## THE TASK
From the records below, set down exactly the lines starting with the line that contains "Sengketa HGU PTPN" and going on through the line that contains "Pengumuman Resmi (344, 2505)". Nothing else is wanted.

## DATASET ENTRIES
*** Block opens ***

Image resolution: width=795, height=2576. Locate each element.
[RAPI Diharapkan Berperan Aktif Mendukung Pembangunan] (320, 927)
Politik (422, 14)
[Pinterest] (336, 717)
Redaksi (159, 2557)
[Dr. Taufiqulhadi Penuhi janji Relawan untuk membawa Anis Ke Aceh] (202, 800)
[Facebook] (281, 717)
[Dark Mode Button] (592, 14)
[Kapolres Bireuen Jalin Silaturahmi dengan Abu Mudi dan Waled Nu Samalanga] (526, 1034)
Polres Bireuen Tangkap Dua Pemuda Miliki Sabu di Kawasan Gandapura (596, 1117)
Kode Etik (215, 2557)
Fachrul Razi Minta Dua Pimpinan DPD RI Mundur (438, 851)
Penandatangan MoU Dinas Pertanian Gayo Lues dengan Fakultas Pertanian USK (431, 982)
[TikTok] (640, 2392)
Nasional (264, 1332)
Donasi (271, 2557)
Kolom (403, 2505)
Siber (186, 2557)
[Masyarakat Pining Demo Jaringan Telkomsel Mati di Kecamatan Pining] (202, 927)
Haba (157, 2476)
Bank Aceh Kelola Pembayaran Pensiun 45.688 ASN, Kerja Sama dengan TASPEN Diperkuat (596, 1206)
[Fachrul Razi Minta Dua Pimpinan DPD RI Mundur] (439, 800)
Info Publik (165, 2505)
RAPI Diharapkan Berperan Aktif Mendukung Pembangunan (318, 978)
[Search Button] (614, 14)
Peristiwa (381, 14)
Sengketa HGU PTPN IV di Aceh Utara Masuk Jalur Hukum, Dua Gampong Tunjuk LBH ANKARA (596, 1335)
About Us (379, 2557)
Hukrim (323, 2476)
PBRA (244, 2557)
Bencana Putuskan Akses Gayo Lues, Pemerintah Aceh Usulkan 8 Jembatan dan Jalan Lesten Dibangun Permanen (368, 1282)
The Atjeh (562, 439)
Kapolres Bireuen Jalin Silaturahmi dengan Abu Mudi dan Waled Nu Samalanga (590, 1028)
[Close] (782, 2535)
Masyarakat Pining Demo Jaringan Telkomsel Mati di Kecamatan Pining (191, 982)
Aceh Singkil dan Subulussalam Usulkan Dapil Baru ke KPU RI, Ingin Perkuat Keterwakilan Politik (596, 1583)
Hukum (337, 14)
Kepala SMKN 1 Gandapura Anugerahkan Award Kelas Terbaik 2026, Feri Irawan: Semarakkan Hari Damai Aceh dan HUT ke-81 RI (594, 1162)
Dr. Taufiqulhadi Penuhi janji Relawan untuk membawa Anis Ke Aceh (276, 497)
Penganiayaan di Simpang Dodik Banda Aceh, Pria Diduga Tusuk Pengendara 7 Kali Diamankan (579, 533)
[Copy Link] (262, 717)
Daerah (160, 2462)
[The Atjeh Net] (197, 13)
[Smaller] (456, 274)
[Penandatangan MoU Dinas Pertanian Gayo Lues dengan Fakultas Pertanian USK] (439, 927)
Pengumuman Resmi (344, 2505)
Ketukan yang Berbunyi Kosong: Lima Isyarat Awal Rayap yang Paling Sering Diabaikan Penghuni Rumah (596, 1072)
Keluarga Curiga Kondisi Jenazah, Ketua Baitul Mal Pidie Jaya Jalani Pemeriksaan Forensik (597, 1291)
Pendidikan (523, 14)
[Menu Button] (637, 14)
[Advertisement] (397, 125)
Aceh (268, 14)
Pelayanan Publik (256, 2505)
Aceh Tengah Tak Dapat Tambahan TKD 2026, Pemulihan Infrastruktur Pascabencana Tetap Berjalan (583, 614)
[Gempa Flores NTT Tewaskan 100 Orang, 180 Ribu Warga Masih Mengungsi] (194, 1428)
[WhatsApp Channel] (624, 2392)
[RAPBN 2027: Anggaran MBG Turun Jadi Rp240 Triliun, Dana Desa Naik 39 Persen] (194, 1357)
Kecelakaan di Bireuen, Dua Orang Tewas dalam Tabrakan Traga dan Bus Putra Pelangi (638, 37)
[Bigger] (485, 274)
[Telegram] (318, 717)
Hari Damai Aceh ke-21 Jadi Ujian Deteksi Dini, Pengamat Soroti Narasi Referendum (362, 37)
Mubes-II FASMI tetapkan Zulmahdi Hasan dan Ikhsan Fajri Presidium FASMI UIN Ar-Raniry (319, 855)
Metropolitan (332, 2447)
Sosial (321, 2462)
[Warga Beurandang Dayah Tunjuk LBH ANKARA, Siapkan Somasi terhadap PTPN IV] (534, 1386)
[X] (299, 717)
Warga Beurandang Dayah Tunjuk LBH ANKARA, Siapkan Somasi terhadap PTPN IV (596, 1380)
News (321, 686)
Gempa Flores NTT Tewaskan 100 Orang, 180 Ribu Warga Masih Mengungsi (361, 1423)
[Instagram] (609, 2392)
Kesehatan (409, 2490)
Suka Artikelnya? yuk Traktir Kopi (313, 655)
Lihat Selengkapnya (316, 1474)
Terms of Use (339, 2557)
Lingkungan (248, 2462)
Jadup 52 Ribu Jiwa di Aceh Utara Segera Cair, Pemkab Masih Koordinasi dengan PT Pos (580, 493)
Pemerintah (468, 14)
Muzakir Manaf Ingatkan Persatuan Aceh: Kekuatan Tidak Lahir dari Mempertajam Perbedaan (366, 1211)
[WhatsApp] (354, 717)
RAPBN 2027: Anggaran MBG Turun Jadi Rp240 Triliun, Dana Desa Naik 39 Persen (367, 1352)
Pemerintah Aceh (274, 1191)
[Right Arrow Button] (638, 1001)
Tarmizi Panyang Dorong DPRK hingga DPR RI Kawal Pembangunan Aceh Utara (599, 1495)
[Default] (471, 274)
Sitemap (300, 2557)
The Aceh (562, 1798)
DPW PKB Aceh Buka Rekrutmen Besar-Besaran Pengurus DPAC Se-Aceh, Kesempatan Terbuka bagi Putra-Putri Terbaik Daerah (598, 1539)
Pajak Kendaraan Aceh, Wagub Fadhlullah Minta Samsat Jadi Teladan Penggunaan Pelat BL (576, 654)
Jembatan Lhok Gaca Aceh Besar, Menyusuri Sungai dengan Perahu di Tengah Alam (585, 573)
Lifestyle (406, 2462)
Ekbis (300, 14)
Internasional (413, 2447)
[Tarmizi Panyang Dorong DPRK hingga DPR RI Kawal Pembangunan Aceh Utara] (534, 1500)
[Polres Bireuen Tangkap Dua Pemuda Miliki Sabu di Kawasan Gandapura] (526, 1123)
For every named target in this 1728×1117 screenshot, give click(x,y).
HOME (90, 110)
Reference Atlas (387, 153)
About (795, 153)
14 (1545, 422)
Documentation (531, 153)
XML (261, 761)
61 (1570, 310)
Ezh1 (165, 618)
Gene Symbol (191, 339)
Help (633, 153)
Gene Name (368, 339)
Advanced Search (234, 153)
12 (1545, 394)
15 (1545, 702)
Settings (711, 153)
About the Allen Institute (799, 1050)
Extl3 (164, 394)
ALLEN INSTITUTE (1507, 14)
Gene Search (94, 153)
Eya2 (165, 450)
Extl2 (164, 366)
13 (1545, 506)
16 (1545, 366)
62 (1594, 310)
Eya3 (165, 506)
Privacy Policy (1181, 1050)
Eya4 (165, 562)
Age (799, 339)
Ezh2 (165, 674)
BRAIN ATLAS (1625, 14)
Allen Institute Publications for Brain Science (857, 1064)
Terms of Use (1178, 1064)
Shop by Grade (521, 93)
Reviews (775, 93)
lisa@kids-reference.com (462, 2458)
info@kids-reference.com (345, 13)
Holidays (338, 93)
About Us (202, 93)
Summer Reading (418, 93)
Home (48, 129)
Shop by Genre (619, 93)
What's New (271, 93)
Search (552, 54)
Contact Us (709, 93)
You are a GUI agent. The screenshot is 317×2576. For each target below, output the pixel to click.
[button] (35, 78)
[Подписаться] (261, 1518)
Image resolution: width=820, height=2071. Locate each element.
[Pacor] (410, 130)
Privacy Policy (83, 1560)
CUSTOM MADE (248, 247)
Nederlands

*** Block closes ***

## SOLUTION TO THE EXERCISE
Sengketa HGU PTPN IV di Aceh Utara Masuk Jalur Hukum, Dua Gampong Tunjuk LBH ANKARA (596, 1335)
About Us (379, 2557)
Hukrim (323, 2476)
PBRA (244, 2557)
Bencana Putuskan Akses Gayo Lues, Pemerintah Aceh Usulkan 8 Jembatan dan Jalan Lesten Dibangun Permanen (368, 1282)
The Atjeh (562, 439)
Kapolres Bireuen Jalin Silaturahmi dengan Abu Mudi dan Waled Nu Samalanga (590, 1028)
[Close] (782, 2535)
Masyarakat Pining Demo Jaringan Telkomsel Mati di Kecamatan Pining (191, 982)
Aceh Singkil dan Subulussalam Usulkan Dapil Baru ke KPU RI, Ingin Perkuat Keterwakilan Politik (596, 1583)
Hukum (337, 14)
Kepala SMKN 1 Gandapura Anugerahkan Award Kelas Terbaik 2026, Feri Irawan: Semarakkan Hari Damai Aceh dan HUT ke-81 RI (594, 1162)
Dr. Taufiqulhadi Penuhi janji Relawan untuk membawa Anis Ke Aceh (276, 497)
Penganiayaan di Simpang Dodik Banda Aceh, Pria Diduga Tusuk Pengendara 7 Kali Diamankan (579, 533)
[Copy Link] (262, 717)
Daerah (160, 2462)
[The Atjeh Net] (197, 13)
[Smaller] (456, 274)
[Penandatangan MoU Dinas Pertanian Gayo Lues dengan Fakultas Pertanian USK] (439, 927)
Pengumuman Resmi (344, 2505)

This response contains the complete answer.